DATA SUPPLIED:
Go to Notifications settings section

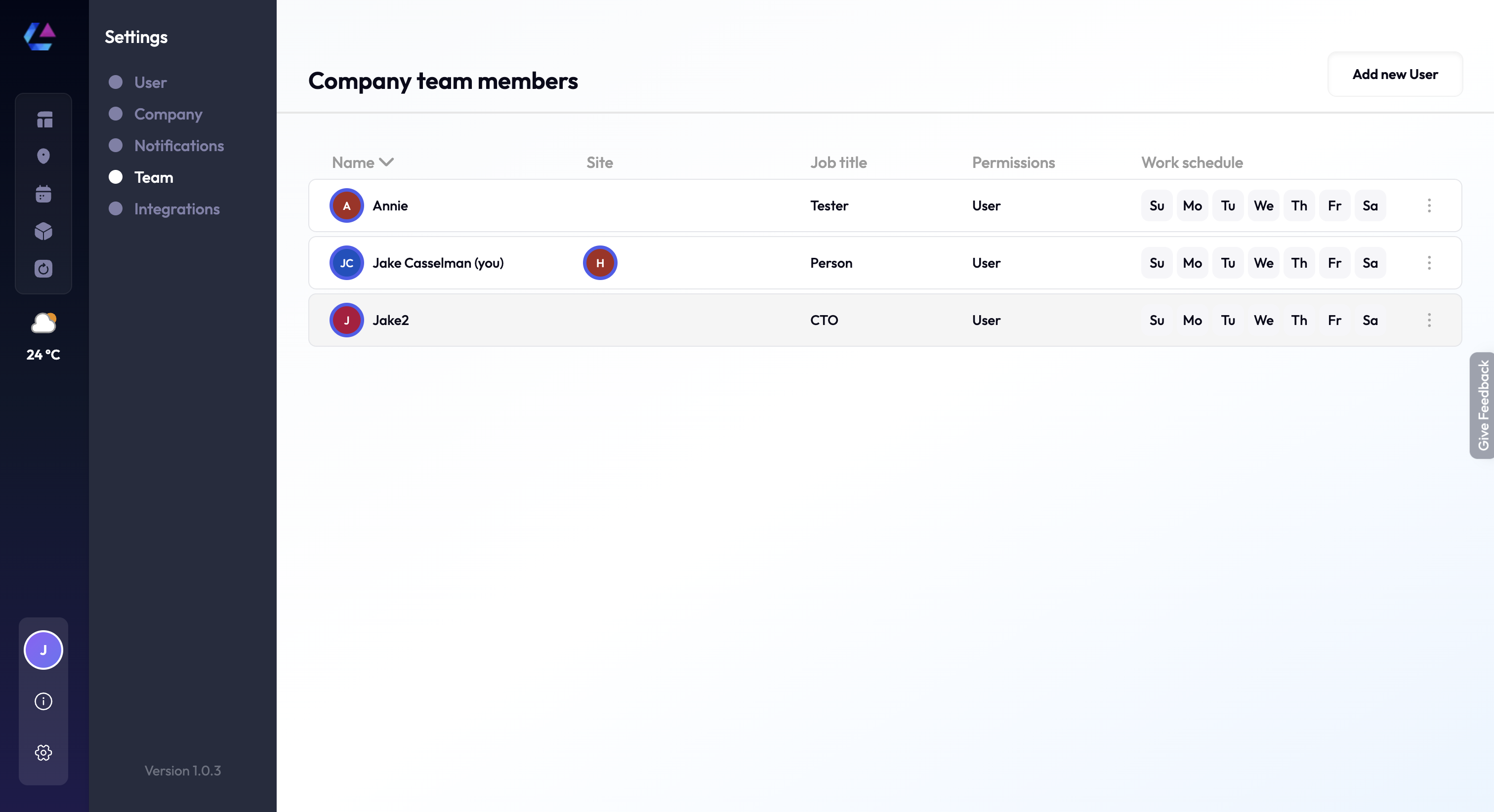179,146
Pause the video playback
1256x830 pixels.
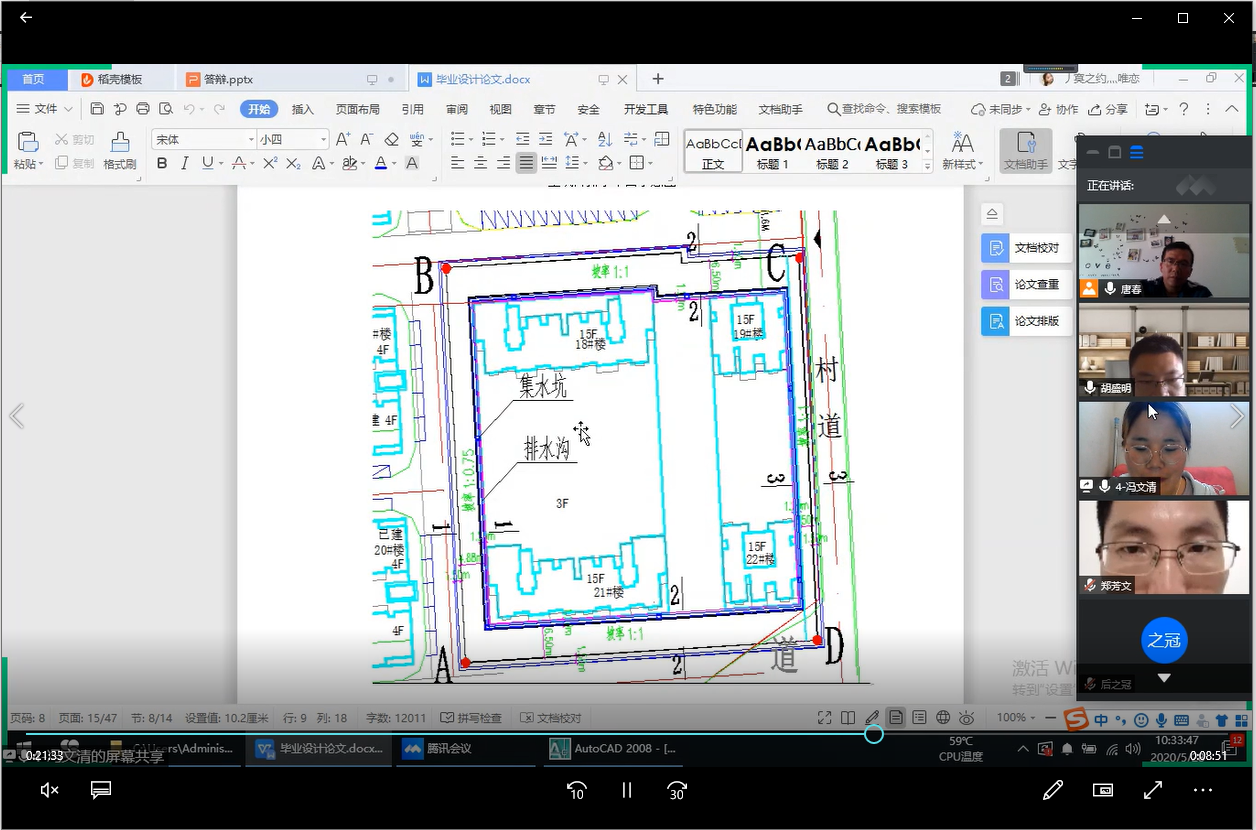tap(627, 790)
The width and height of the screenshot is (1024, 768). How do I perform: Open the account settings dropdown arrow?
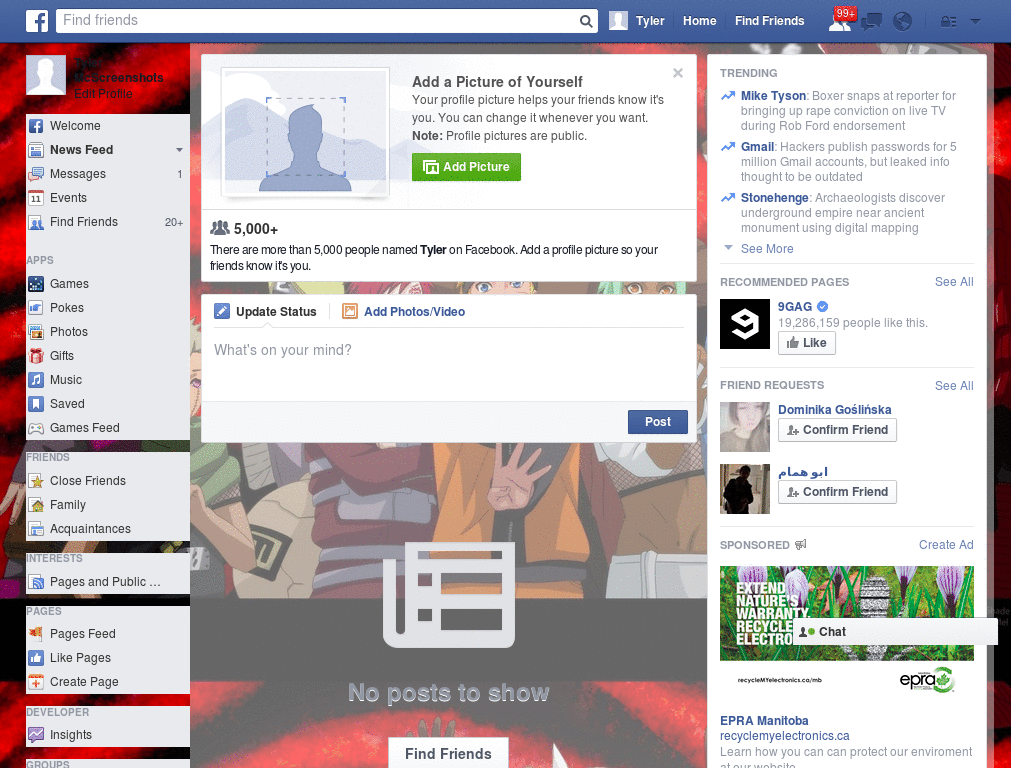(x=975, y=21)
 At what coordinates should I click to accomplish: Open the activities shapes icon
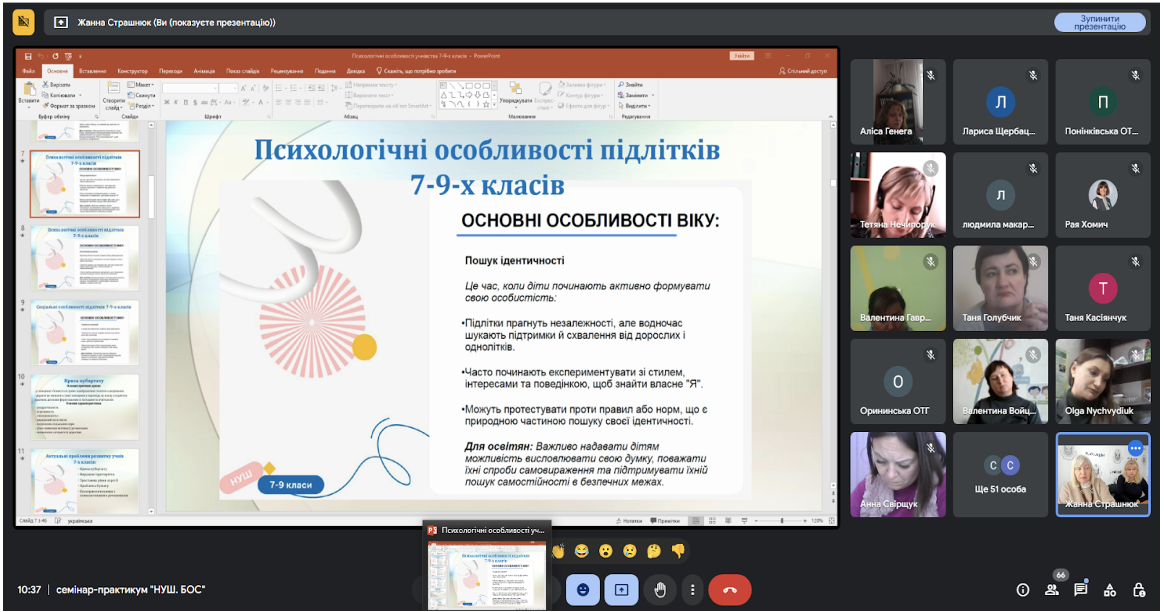[x=1110, y=590]
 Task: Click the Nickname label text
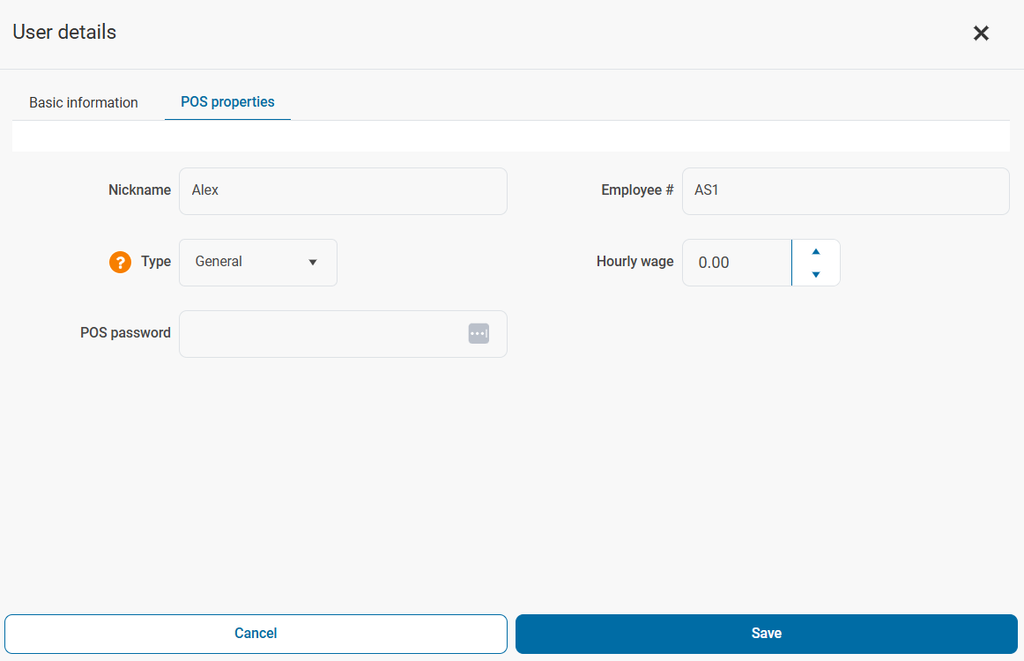[x=139, y=190]
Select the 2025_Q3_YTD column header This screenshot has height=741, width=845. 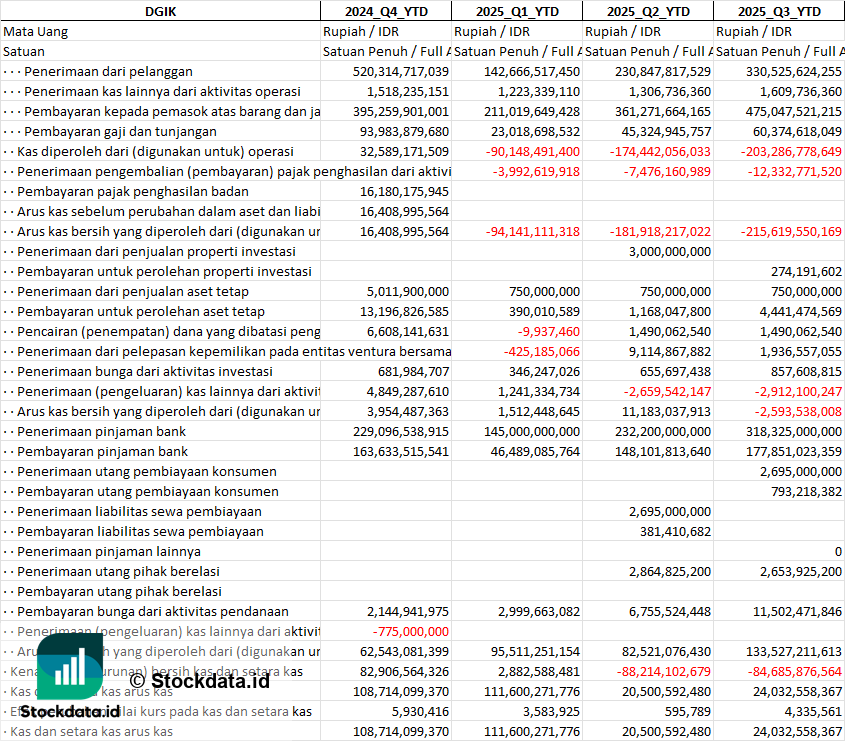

TASK INSTRUCTIONS: Pictures are not part of the copy. Reproduce the lines from the one with "Task: Click the Nickname label text" through the end of the listing above.

SOLUTION TO THIS PROBLEM:
 Task: Click the Nickname label text
[x=139, y=190]
Select the 2025_Q3_YTD column header This screenshot has height=741, width=845. 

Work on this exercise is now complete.